### Entries on target coordinates:
►
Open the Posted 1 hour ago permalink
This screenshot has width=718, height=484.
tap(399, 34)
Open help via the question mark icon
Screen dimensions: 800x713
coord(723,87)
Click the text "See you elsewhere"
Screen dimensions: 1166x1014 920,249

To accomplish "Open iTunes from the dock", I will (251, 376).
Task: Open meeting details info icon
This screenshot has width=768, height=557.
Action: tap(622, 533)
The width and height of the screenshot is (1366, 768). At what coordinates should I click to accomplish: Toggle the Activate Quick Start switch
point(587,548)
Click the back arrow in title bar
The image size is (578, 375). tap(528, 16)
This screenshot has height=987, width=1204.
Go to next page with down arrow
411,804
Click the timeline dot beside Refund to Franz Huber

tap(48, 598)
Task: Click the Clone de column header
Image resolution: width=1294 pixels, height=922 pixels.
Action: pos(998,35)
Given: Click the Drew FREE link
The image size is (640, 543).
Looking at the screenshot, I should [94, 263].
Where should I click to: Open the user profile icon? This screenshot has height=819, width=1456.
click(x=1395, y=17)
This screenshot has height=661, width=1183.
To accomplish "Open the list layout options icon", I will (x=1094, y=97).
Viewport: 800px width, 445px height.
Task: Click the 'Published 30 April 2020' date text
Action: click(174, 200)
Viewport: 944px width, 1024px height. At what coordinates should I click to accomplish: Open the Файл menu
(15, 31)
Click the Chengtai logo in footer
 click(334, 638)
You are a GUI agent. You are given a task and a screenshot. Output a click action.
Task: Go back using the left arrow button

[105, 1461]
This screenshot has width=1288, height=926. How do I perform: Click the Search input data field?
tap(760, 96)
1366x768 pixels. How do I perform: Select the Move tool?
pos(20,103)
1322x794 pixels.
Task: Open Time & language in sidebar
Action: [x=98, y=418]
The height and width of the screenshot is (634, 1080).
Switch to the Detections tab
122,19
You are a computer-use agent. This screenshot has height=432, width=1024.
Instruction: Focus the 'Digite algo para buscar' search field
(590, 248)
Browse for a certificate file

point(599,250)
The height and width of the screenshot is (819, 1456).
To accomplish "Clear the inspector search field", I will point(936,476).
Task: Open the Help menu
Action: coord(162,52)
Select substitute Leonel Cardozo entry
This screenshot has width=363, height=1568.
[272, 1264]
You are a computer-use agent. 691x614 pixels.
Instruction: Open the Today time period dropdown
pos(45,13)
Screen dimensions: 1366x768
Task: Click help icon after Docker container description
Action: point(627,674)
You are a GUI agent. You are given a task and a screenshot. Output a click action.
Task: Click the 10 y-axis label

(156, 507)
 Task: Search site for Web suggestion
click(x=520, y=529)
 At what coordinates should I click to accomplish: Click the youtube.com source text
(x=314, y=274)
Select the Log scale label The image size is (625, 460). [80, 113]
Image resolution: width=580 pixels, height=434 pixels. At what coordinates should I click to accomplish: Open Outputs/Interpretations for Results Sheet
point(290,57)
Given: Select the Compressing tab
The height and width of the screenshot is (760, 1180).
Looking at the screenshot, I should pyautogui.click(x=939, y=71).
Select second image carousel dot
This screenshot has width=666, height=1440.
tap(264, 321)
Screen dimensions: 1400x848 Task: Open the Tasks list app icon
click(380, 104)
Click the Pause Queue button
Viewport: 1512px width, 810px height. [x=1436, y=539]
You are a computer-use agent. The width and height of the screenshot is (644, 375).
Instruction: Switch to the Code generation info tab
◄
### The request:
Copy each line of the records above word for word, without changing anything.

### Expected output:
Open the Posted 1 hour ago permalink
This screenshot has width=718, height=484.
tap(399, 34)
Open help via the question mark icon
Screen dimensions: 800x713
coord(723,87)
Click the text "See you elsewhere"
Screen dimensions: 1166x1014 920,249

To accomplish "Open iTunes from the dock", I will (251, 376).
Task: Open meeting details info icon
This screenshot has width=768, height=557.
Action: tap(622, 533)
The width and height of the screenshot is (1366, 768). At what coordinates should I click to accomplish: Toggle the Activate Quick Start switch
point(587,548)
Click the back arrow in title bar
The image size is (578, 375). tap(528, 16)
This screenshot has height=987, width=1204.
Go to next page with down arrow
411,804
Click the timeline dot beside Refund to Franz Huber

tap(48, 598)
Task: Click the Clone de column header
Image resolution: width=1294 pixels, height=922 pixels.
Action: pos(998,35)
Given: Click the Drew FREE link
The image size is (640, 543).
Looking at the screenshot, I should [94, 263].
Where should I click to: Open the user profile icon? This screenshot has height=819, width=1456.
click(x=1395, y=17)
This screenshot has height=661, width=1183.
To accomplish "Open the list layout options icon", I will (x=1094, y=97).
Viewport: 800px width, 445px height.
Task: Click the 'Published 30 April 2020' date text
Action: click(174, 200)
Viewport: 944px width, 1024px height. At what coordinates should I click to accomplish: Open the Файл menu
(15, 31)
Click the Chengtai logo in footer
 click(334, 638)
You are a GUI agent. You are given a task and a screenshot. Output a click action.
Task: Go back using the left arrow button

[105, 1461]
This screenshot has width=1288, height=926. How do I perform: Click the Search input data field?
tap(760, 96)
1366x768 pixels. How do I perform: Select the Move tool?
pos(20,103)
1322x794 pixels.
Task: Open Time & language in sidebar
Action: [x=98, y=418]
The height and width of the screenshot is (634, 1080).
Switch to the Detections tab
122,19
You are a computer-use agent. This screenshot has height=432, width=1024.
Instruction: Focus the 'Digite algo para buscar' search field
(590, 248)
Browse for a certificate file

point(599,250)
The height and width of the screenshot is (819, 1456).
To accomplish "Clear the inspector search field", I will point(936,476).
Task: Open the Help menu
Action: coord(162,52)
Select substitute Leonel Cardozo entry
This screenshot has width=363, height=1568.
[272, 1264]
You are a computer-use agent. 691x614 pixels.
Instruction: Open the Today time period dropdown
pos(45,13)
Screen dimensions: 1366x768
Task: Click help icon after Docker container description
Action: point(627,674)
You are a GUI agent. You are given a task and a screenshot. Output a click action.
Task: Click the 10 y-axis label

(156, 507)
 Task: Search site for Web suggestion
click(x=520, y=529)
 At what coordinates should I click to accomplish: Click the youtube.com source text
(x=314, y=274)
Select the Log scale label The image size is (625, 460). [80, 113]
Image resolution: width=580 pixels, height=434 pixels. At what coordinates should I click to accomplish: Open Outputs/Interpretations for Results Sheet
point(290,57)
Given: Select the Compressing tab
The height and width of the screenshot is (760, 1180).
Looking at the screenshot, I should pyautogui.click(x=939, y=71).
Select second image carousel dot
This screenshot has width=666, height=1440.
tap(264, 321)
Screen dimensions: 1400x848 Task: Open the Tasks list app icon
click(380, 104)
Click the Pause Queue button
Viewport: 1512px width, 810px height. [x=1436, y=539]
You are a computer-use agent. The width and height of the screenshot is (644, 375).
Instruction: Switch to the Code generation info tab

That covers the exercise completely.